__Data supplied__
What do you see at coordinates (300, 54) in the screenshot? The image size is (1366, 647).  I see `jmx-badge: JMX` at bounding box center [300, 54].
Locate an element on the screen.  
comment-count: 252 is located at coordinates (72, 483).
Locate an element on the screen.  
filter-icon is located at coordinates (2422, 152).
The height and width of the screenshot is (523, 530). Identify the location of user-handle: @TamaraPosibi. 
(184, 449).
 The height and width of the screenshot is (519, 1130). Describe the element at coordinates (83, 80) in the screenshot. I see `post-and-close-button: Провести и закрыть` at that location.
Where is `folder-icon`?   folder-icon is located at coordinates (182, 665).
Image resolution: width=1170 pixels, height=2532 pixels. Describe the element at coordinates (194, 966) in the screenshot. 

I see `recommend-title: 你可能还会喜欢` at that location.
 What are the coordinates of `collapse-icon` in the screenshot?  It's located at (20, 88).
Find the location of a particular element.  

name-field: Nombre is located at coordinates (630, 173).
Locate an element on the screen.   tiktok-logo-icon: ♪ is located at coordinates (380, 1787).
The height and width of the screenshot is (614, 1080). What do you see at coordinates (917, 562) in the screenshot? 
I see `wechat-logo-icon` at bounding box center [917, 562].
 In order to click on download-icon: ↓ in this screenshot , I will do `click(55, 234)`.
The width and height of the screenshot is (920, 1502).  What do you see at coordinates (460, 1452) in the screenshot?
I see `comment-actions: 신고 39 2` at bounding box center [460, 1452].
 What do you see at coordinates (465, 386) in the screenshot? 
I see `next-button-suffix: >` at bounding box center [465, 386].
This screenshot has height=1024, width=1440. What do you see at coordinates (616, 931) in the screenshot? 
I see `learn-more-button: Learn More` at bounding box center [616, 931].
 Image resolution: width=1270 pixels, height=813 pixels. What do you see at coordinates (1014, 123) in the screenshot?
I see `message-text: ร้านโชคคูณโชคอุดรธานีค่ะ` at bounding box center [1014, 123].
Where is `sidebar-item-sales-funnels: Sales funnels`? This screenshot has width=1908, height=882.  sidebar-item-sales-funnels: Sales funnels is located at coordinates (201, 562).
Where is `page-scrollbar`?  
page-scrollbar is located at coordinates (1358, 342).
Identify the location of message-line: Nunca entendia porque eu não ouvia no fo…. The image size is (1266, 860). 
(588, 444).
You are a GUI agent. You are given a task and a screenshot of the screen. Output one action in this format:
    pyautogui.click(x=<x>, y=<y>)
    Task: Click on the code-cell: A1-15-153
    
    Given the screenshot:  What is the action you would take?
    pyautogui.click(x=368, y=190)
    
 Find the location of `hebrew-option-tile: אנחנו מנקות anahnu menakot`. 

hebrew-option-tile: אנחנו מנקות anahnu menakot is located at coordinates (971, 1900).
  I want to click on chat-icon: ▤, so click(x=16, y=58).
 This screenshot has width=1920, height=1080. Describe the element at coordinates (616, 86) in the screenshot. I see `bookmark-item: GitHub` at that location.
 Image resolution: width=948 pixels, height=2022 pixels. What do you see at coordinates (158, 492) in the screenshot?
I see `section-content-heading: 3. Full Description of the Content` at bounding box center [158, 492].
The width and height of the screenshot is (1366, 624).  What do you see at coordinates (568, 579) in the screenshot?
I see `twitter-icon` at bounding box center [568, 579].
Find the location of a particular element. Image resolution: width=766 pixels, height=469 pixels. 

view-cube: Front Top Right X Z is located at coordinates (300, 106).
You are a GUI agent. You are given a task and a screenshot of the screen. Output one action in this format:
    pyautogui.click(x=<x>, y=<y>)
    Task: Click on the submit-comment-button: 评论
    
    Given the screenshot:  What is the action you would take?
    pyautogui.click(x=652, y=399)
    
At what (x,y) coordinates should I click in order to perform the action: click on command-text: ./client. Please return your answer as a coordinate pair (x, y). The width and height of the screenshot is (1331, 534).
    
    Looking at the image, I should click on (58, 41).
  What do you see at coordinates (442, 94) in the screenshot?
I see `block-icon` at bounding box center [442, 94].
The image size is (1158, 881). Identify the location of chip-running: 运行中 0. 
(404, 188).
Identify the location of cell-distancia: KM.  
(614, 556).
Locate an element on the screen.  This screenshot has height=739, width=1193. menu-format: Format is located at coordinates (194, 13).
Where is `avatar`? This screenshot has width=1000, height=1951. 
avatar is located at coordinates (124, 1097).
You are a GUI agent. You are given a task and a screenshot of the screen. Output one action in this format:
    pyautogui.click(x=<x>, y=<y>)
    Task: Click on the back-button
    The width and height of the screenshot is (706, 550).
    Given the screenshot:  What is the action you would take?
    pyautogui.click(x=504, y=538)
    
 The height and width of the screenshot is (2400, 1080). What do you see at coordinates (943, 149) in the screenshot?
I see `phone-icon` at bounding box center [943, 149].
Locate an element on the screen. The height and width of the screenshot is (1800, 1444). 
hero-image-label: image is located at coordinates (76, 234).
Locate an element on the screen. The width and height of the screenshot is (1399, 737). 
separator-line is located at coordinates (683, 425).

__Exercise details__
Rewrite the listing above as a numbered list, one entry per line, with the blank lines removed.

__Response area__
1. What do you see at coordinates (300, 54) in the screenshot? The image size is (1366, 647).  I see `jmx-badge: JMX` at bounding box center [300, 54].
2. Locate an element on the screen.  
3. comment-count: 252 is located at coordinates (72, 483).
4. Locate an element on the screen.  
5. filter-icon is located at coordinates (2422, 152).
6. The height and width of the screenshot is (523, 530). Identify the location of user-handle: @TamaraPosibi. 
7. (184, 449).
8.  The height and width of the screenshot is (519, 1130). Describe the element at coordinates (83, 80) in the screenshot. I see `post-and-close-button: Провести и закрыть` at that location.
9. Where is `folder-icon`?   folder-icon is located at coordinates (182, 665).
10. Image resolution: width=1170 pixels, height=2532 pixels. Describe the element at coordinates (194, 966) in the screenshot. 
11. I see `recommend-title: 你可能还会喜欢` at that location.
12.  What are the coordinates of `collapse-icon` in the screenshot?  It's located at (20, 88).
13. Find the location of a particular element.  
14. name-field: Nombre is located at coordinates (630, 173).
15. Locate an element on the screen.   tiktok-logo-icon: ♪ is located at coordinates (380, 1787).
16. The height and width of the screenshot is (614, 1080). What do you see at coordinates (917, 562) in the screenshot? 
17. I see `wechat-logo-icon` at bounding box center [917, 562].
18.  In order to click on download-icon: ↓ in this screenshot , I will do `click(55, 234)`.
19. The width and height of the screenshot is (920, 1502).  What do you see at coordinates (460, 1452) in the screenshot?
20. I see `comment-actions: 신고 39 2` at bounding box center [460, 1452].
21.  What do you see at coordinates (465, 386) in the screenshot? 
22. I see `next-button-suffix: >` at bounding box center [465, 386].
23. This screenshot has height=1024, width=1440. What do you see at coordinates (616, 931) in the screenshot? 
24. I see `learn-more-button: Learn More` at bounding box center [616, 931].
25.  Image resolution: width=1270 pixels, height=813 pixels. What do you see at coordinates (1014, 123) in the screenshot?
26. I see `message-text: ร้านโชคคูณโชคอุดรธานีค่ะ` at bounding box center [1014, 123].
27. Where is `sidebar-item-sales-funnels: Sales funnels`? This screenshot has width=1908, height=882.  sidebar-item-sales-funnels: Sales funnels is located at coordinates (201, 562).
28. Where is `page-scrollbar`?  
29. page-scrollbar is located at coordinates (1358, 342).
30. Identify the location of message-line: Nunca entendia porque eu não ouvia no fo…. The image size is (1266, 860). 
31. (588, 444).
32. You are a GUI agent. You are given a task and a screenshot of the screen. Output one action in this format:
33.     pyautogui.click(x=<x>, y=<y>)
34.     Task: Click on the code-cell: A1-15-153
35.     Given the screenshot:  What is the action you would take?
36.     pyautogui.click(x=368, y=190)
37.  Find the location of `hebrew-option-tile: אנחנו מנקות anahnu menakot`. 
38. hebrew-option-tile: אנחנו מנקות anahnu menakot is located at coordinates (971, 1900).
39.   I want to click on chat-icon: ▤, so click(x=16, y=58).
40.  This screenshot has width=1920, height=1080. Describe the element at coordinates (616, 86) in the screenshot. I see `bookmark-item: GitHub` at that location.
41.  Image resolution: width=948 pixels, height=2022 pixels. What do you see at coordinates (158, 492) in the screenshot?
42. I see `section-content-heading: 3. Full Description of the Content` at bounding box center [158, 492].
43. The width and height of the screenshot is (1366, 624).  What do you see at coordinates (568, 579) in the screenshot?
44. I see `twitter-icon` at bounding box center [568, 579].
45. Find the location of a particular element. Image resolution: width=766 pixels, height=469 pixels. 
46. view-cube: Front Top Right X Z is located at coordinates (300, 106).
47. You are a GUI agent. You are given a task and a screenshot of the screen. Output one action in this format:
48.     pyautogui.click(x=<x>, y=<y>)
49.     Task: Click on the submit-comment-button: 评论
50.     Given the screenshot:  What is the action you would take?
51.     pyautogui.click(x=652, y=399)
52. At what (x,y) coordinates should I click in order to perform the action: click on command-text: ./client. Please return your answer as a coordinate pair (x, y). The width and height of the screenshot is (1331, 534).
53.     Looking at the image, I should click on (58, 41).
54.   What do you see at coordinates (442, 94) in the screenshot?
55. I see `block-icon` at bounding box center [442, 94].
56. The image size is (1158, 881). Identify the location of chip-running: 运行中 0. 
57. (404, 188).
58. Identify the location of cell-distancia: KM.  
59. (614, 556).
60. Locate an element on the screen.  This screenshot has height=739, width=1193. menu-format: Format is located at coordinates (194, 13).
61. Where is `avatar`? This screenshot has width=1000, height=1951. 
62. avatar is located at coordinates (124, 1097).
63. You are a GUI agent. You are given a task and a screenshot of the screen. Output one action in this format:
64.     pyautogui.click(x=<x>, y=<y>)
65.     Task: Click on the back-button
66.     The width and height of the screenshot is (706, 550).
67.     Given the screenshot:  What is the action you would take?
68.     pyautogui.click(x=504, y=538)
69.  The height and width of the screenshot is (2400, 1080). What do you see at coordinates (943, 149) in the screenshot?
70. I see `phone-icon` at bounding box center [943, 149].
71. Locate an element on the screen. The height and width of the screenshot is (1800, 1444). 
72. hero-image-label: image is located at coordinates (76, 234).
73. Locate an element on the screen. The width and height of the screenshot is (1399, 737). 
74. separator-line is located at coordinates (683, 425).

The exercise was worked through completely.